Though it may never come to that, I think most Americans balless enough to
meekly starve to please the masters.  And that solution could be gradual enough
that the 5% would escape detection until it was too late.
   How could it come to pass that they no longer need us to maintain their
lives of luxury?  How will they likely use clones and second or third
generation robots?  Robots much smarter and more versatile than today's essays
in the craft?  Clones might be manufactured with just enough intelligence to
do thier task and not enough to complain about anything.  I know, I know, how
does that differ from today's middle class?  They won't even have the potential
to make trouble for the masters.  They'll be like robots with human bodies.
This will be a great improvement over the behaviorally conditioned stupidity so
popular today.  Today's people merely nuetralize one another through competition
among themselves.  The elite also presently benefit from some psuedo inbred
stupidity that is really just consistent training of several generations;
made easier in the case of those who adhere to systems of morality engineered
by the Roman Empire and their heirs for use in controlling the mob.  Again I
ask, if all or some of this comes to pass, or anything remotely like it, what
will they do with us when they no longer need us or the economy as it exists
today?
   We should be able to see these possibilities, perhaps probabilities but most
of us are afraid to say or even think anything negative.  We might lose our
jobs.  We will probably do nothing, not even acknowledge the problem because
we have no balls!  We ignore most problems that exist today because we don't
have the will or courage to face them.  Even the labor movement accepts the
system as a whole.
   What of the labor movement?  Thoroughly discredited and eviscerated as it
is today it is our real hope for salvation.  Maybe not in it's present
incorporation but the unification of people to resist the oppression of the
system is our only slim hope.  What happened to it?  The slide started in the
early 70's with busting and disreputing of the unions.  The elite have been
maintaining conditions for twenty or thirty years such that traditional labor
unions have been nuetralized.  Labor has not adjusted to downsizing in any
effective way.  They have always hit it head on trying to block it then
compromised jobs away a little at a time.  They are using tactics within the
system when they need a strategy and tactics against it.  Is there a strategy
that can be devised to curb and ultimately reverse the loss of good jobs?
Many workers, like one ex-worker, Paul, who Victor will probably see within the
next few day's, have attitudes that are just as good, from the ruler's point
of view, as the submissiveness of the middle class.

# STORED DATA:
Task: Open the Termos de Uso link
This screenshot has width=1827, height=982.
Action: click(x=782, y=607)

...

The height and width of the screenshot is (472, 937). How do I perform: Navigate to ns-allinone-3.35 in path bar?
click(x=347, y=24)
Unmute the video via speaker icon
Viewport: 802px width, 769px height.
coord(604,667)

# GOALS:
**A.** Answer these questions from the passage about labor and the elite:
(i) What does the passage say clones will be like?
(ii) What does the passage say even the labor movement accepts?
(iii) When does the passage say the slide of the labor movement started?
**B.** In the passage about labor and the elite, find the stretch that opens with the words "Many workers, like" and closes with "the middle class.", and reproduce it word for word.

# RESULTS BY TASK:
**A.**
(i) Robots with human bodies.
(ii) The system as a whole.
(iii) In the early 70's, with the busting and disreputing of the unions.

**B.**
Many workers, like one ex-worker, Paul, who Victor will probably see within the
next few day's, have attitudes that are just as good, from the ruler's point
of view, as the submissiveness of the middle class.